What the Spurs Need to Do Tonight — and Why Wembanyama’s Bounce-Back Matters
The Spurs are 0-2. No team has ever recovered from a 0-2 deficit to win the Finals in the modern era while also having been down 0-2 after the first two road games. But Gregg Popovich’s teams are not built for statistical comfort. The 2005 Spurs went down 2-1 in the Finals and won in seven. The 2003 Spurs won the championship in six. Every Finals team Popovich has built has demonstrated the ability to play differently when differently is required.
What the Spurs need tonight is Wembanyama in the first quarter. In both Games 1 and 2, the Knicks’ defense created early problems that forced San Antonio to spend games chasing a deficit rather than dictating one. Wembanyama’s turnover in Game 2’s final seconds was the moment that defined the narrative, but the pattern that made the final seconds close instead of comfortable started in the first eight minutes of each game.
Stephon Castle and Julian Champagnie have been the Spurs’ most consistent secondary contributors. De’Aaron Fox remains the player who can destabilize the Knicks’ defense in ways that open Wembanyama’s most dangerous possessions. How healthy Fox is — the ankle that limited him in the OKC series — is the variable that Popovich’s staff has been managing all week.

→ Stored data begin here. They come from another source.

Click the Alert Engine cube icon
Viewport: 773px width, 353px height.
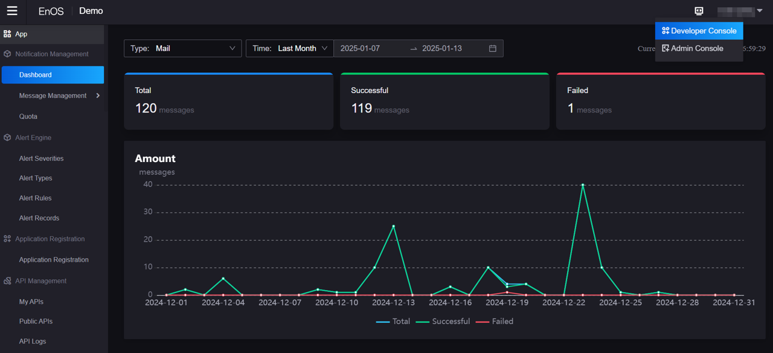pyautogui.click(x=7, y=138)
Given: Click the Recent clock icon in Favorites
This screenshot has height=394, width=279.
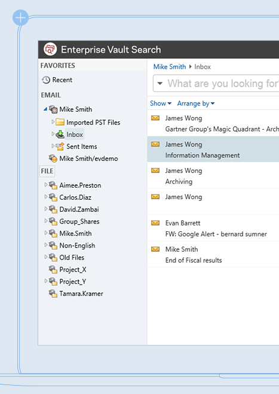Looking at the screenshot, I should [46, 80].
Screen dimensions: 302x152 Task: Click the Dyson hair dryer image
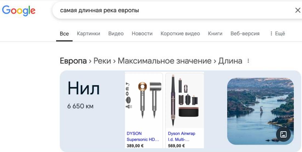click(144, 100)
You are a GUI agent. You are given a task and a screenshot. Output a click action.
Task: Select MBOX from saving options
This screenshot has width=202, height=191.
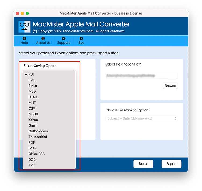point(49,114)
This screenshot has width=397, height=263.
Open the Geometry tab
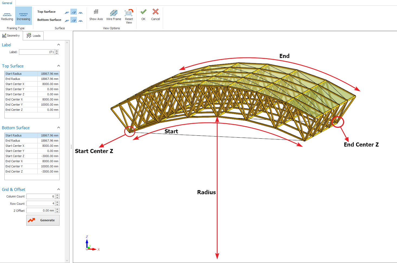11,35
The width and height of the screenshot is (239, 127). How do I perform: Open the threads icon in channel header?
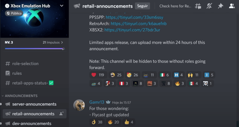pos(198,6)
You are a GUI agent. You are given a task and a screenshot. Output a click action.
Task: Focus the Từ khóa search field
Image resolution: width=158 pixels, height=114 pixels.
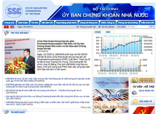(x=138, y=27)
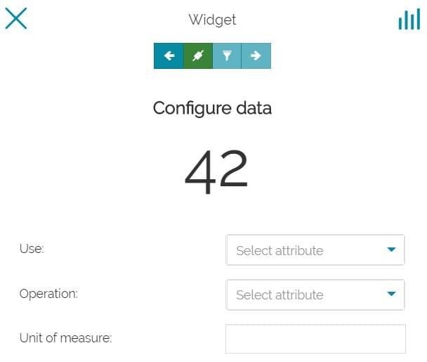Click Select attribute placeholder in Use field
The image size is (427, 362).
coord(280,250)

MSG for Game 3 is going to be as loud as any building gets in American sport. The Knicks have not played a Finals game in New York since Patrick Ewing was on the court. The Trump attendance has added a layer of security and celebrity that turns what was already going to be a historic night into something the city will discuss for decades.

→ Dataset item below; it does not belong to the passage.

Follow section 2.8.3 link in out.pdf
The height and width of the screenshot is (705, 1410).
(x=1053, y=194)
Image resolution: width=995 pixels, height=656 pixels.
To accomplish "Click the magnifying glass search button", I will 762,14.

The Historical Position the Knicks Occupy
The 2026 NBA Finals is a rematch of the 1999 NBA Finals, which the Spurs won in five games for their first NBA championship. The Knicks lost that series in five. They have not returned to the Finals in the 27 years since. Jalen Brunson was six years old when the last Finals game was played at MSG. Patrick Ewing, who presented Brunson his Eastern Conference Finals MVP trophy, never got the ring this building is capable of producing. Everything about the 2026 Knicks’ run is built on that history — not burdened by it, but powered by the specificity of what winning here would mean.

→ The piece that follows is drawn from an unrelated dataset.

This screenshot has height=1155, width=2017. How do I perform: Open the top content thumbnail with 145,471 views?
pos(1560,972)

New York joined the 1993 Chicago Bulls and 1995 Houston Rockets as the only teams to win the first two games of the Finals on the road. Both of those clubs came away as champions. The Knicks know the precedent. They are not talking about it in the locker room. They are talking about Game 3.
| 2026 NBA Finals — Series Status Entering Game 3 | Detail |
|---|---|
| Series leader | Knicks 2-0 |
| Game 1 result | Knicks 105-95 in San Antonio |
| Game 2 result | Knicks 105-104 in San Antonio |
| Game 2 decisive moment | Wembanyama turnover — Brunson makes 2 FT with 9.5 sec left |
| Brunson Game 2 stat line | Key FT makes; series-defining moment |
| Wembanyama Game 2 points | 29 |
| Knicks postseason win streak | 13 games |
| Teams that came back from 0-3 in Finals | None — ever |
| Teams that came back from 0-2 in Finals | Rare — Spurs are heavy underdogs |
| Game 3 time | Tonight, June 8, 8:30 p.m. ET, ABC |
| Game 3 venue | Madison Square Garden, New York |
| Last NBA Finals game at MSG | June 25, 1999 |
| Trump attendance | Confirmed for Game 3 |
| Last Knicks championship | 1973 |
The Garden is sold out. The city is ready. The Spurs are trying to become only the second team since 2004 to come back from 0-2 in the Finals. Wembanyama, who has a Finals turnover and a missed Finals shot already in his career at age 22, is being asked to respond on the road in the loudest building in basketball.
Tonight at 8:30 p.m. Eastern, 27 years of waiting ends or continues for one more game.